A liminar foi concedida pelo desembargador Silvio Neves Baptista Filho e aponta que a apresentação estimula a conscientização e a reflexão. “A atração nada mais é do que um drama teatral, que busca conscientizar e estimular a reflexão sobre a discriminação social de uma minoria, especialmente das transexuais e travestis”, indica o texto.

Inicialmente, o espetáculo seria realizado nesta quinta-feira (26), às 23h, mas foi cancelado devido à pressão de setores religiosos. No final do mês de junho, o prefeito Izaias Regís se negou a ceder o espaço do Centro Cultural de Garanhuns para que houvesse a encenação.

Até o momento, os detalhes sobre a realização da peça não foram divulgados.
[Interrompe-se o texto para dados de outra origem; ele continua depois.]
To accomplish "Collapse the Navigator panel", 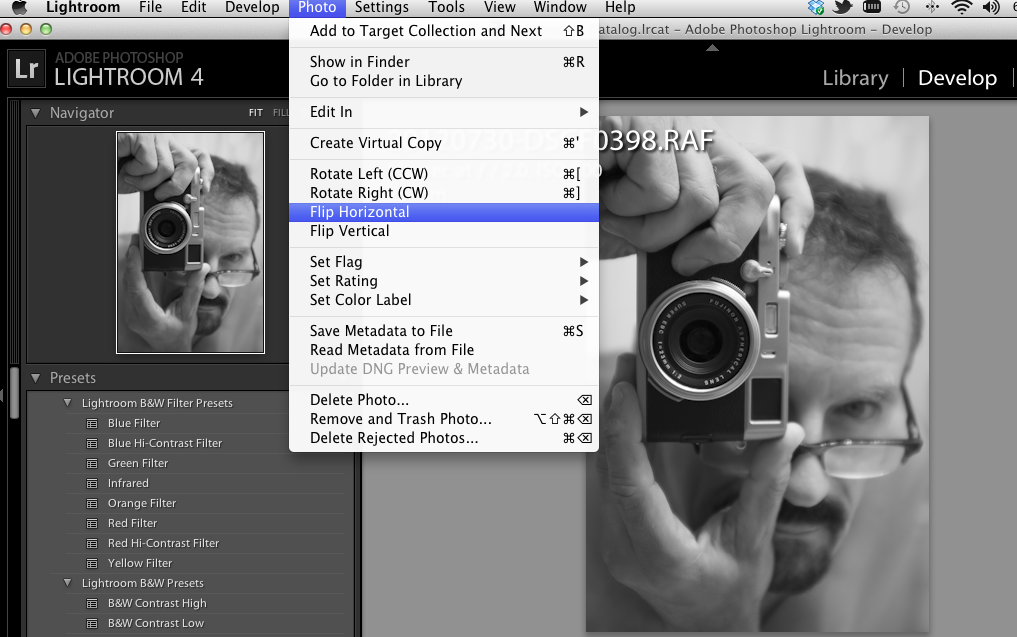I will (x=36, y=113).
No entanto, a determinação do Tribunal de Justiça fixa uma multa de R$ 50 mil em caso de descumprimento.

A peça

O espetáculo “O Evangelho segundo Jesus, Rainha do Céu” é estrelado pela atriz transexual Renata Carvalho e faz uma releitura de Jesus como se ele vivesse nos dias atuais como uma travesti. Em entrevista à Rádio Cultura, a atriz descreveu a trama e explicou seu objetivo.

“A pergunta do espetáculo é ‘e se Jesus voltasse, nos dias de hoje, como uma travesti?’ Então, a Jo Clifford, que é uma autora escocesa, traz essa hermenêutica de quem seria hoje a população que seria perseguida, assassinada, espancada e coloca a população trans”, declarou.

Para Renata, a desaprovação de alguns grupos com relação à peça traduz o imaginário social em relação à figura da travesti. “O que causa tanto ódio, tanta perseguição à peça é que nós corporificamos Jesus num corpo travesti. Jesus é a imagem e a semelhança de todo mundo, menos de nós, pessoas trans. É inapropriado, é sexualizado. O problema é a imagem que as pessoas têm em cima da travesti”, defendeu.

Segundo ela, esse é o real objetivo da apresentação. “O espetáculo, na verdade, fala exatamente sobre isso. Sobre essa exclusão da população [trans], mas ele fala sobre amor, sobre perdão, sobre tolerância”, explicou.